Un patrimoine global de 500 Md€
Dans le détail, l’étude se base sur des données et rapports publics dont une étude de 2019 de l’Office français de la biodiversité. Après une première édition en 2017, elle dresse un état des lieux de la gestion du patrimoine eau potable, assainissement collectif et eaux pluviales, permettant ainsi d’actualiser la valorisation du patrimoine global (500 Md€) et de préciser les besoins d’investissements. Nouveauté : l’évaluation des coûts environnementaux relatifs aux dommages sur les milieux aquatiques (hors infrastructures industrielles et agricoles).

Chute de l’investissement sur l’assainissement 
Premier constat : une aggravation du sous-investissement relevé il y a cinq ans. Les services d’eau potable et d’assainissement représentent la plus large part avec respectivement 1,8 et 1,4 Md€. Ce dernier secteur connaît la plus grande baisse d’investissement par rapport à la précédente étude qui affichait un excédent de 0,6 Md€ pour l’assainissement collectif (entre 2009 et 2014). Le renouvellement des réseaux d’eau constitue toujours la plus grande part des investissements nécessaires (environ 3 Md€). 
La gestion des eaux pluviales n’est pas tellement mieux lotie avec des besoins estimés à 1 Md€. L’UIE juge nécessaire de mieux connaître ce patrimoine dont la gouvernance peine à se stabiliser, alors que le risque inondation s’accroît avec le changement climatique et l’augmentation des pluies diluviennes. Enfin, le traitement des micropolluants (polluants organiques, pesticides, micro-plastiques, résidus médicamenteux…), poste rattaché aux stations d’épuration, est évalué à 390 M€.

Pistes de financement
Les besoins supplémentaires de 4,6 Md€ s’ajoutant à l’investissement actuel d’environ 6 Md€ amèneraient ainsi le budget annuel à plus de 10 Md€ ! L’UIE défend l’intégration de cet enjeu au chantier de la planification écologique lancé fin septembre par le ministère de la Transition écologique. Elle met en avant plusieurs pistes de financement possibles comme la meilleure utilisation des Aqua prêts de la Banque des Territoires ou les excédents de trésorerie (5 Md€) des services d’eau et d’assainissement des collectivités. 
L’urgence est là. « Les indicateurs démontrent le vieillissement inéluctable de nos infrastructures, s’alarme Jean-Luc Ventura, le président de l’UIE. Le rythme actuel ne permettra pas à notre patrimoine de tenir sur le long terme, en particulier concernant le renouvellement des canalisations. En 2050, deux tiers des infrastructures auront plus de 70 ans : nous ferons face à un papy-boom des installations ! ». Et d’appeler à un changement de trajectoire et la volonté politique pour adapter les capacités de production. 

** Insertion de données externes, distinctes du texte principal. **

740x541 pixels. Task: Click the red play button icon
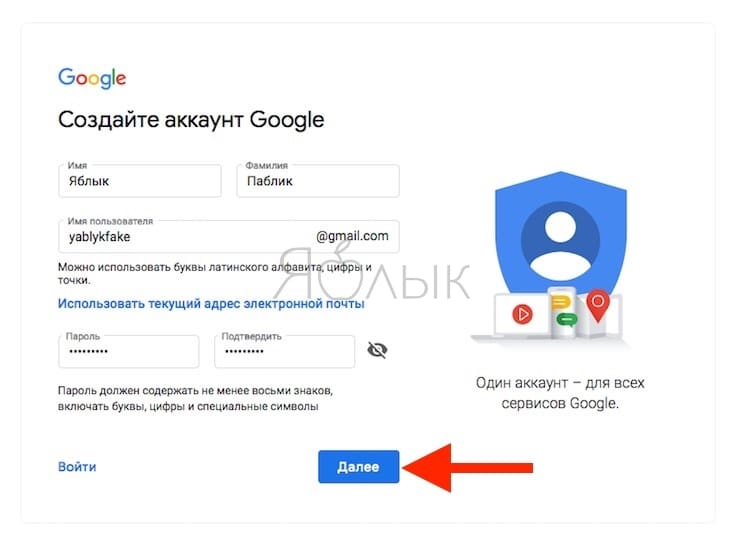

3,7 Md€ de coûts environnementaux
Au-delà de ces investissements « gris » (les infrastructures), l’étude de l’UIE souligne également les investissements « verts » nécessaires pour parvenir à la bonne qualité des masses d’eau. Estimés à 3,7 Md€, ces coûts quantifient les dommages environnementaux sur les milieux aquatiques. Ils ont été évalués sur la base de la moyenne annuelle des coûts des deux programmes de mesures 2016-2021 et 2022-2027 des agences de l’eau.
Par ailleurs, l’étude pointe la baisse des budgets alloués pour l’investissement dans l’eau potable ou l’assainissement de la part des agences de l’eau, au profit du grand cycle de l’eau. Résultat : le petit cycle dispose des aides les plus faibles depuis 15 ans (1 Md€ en 2020 contre 1,8 Md€ en 2012). Enfin, l’UIE rappelle que l’application du principe pollueur-payeur et l’activation des dispositifs de responsabilité élargie des producteurs (REP) permettraient de financer le traitement des micropolluants.

Besoin de 13 000 emplois d’ici 2025
Aujourd’hui, le secteur de l’eau représente plus de 130 000 emplois directs et indirects. L’étude décrit un besoin de 13 000 équivalents-temps-plein à l’horizon 2025 dont plus de la moitié pour remplacer des départs en retraite.
« La réindustrialisation de la filière eau va se faire sur le temps long, pour permettre le redéploiement des outils de production nécessaires. La question du capital humain et l’anticipation des compétences nouvelles seront essentielles », considère Jean-Luc Ventura. Et d’insister sur le besoin d’une nouvelle génération de professionnels de l’eau.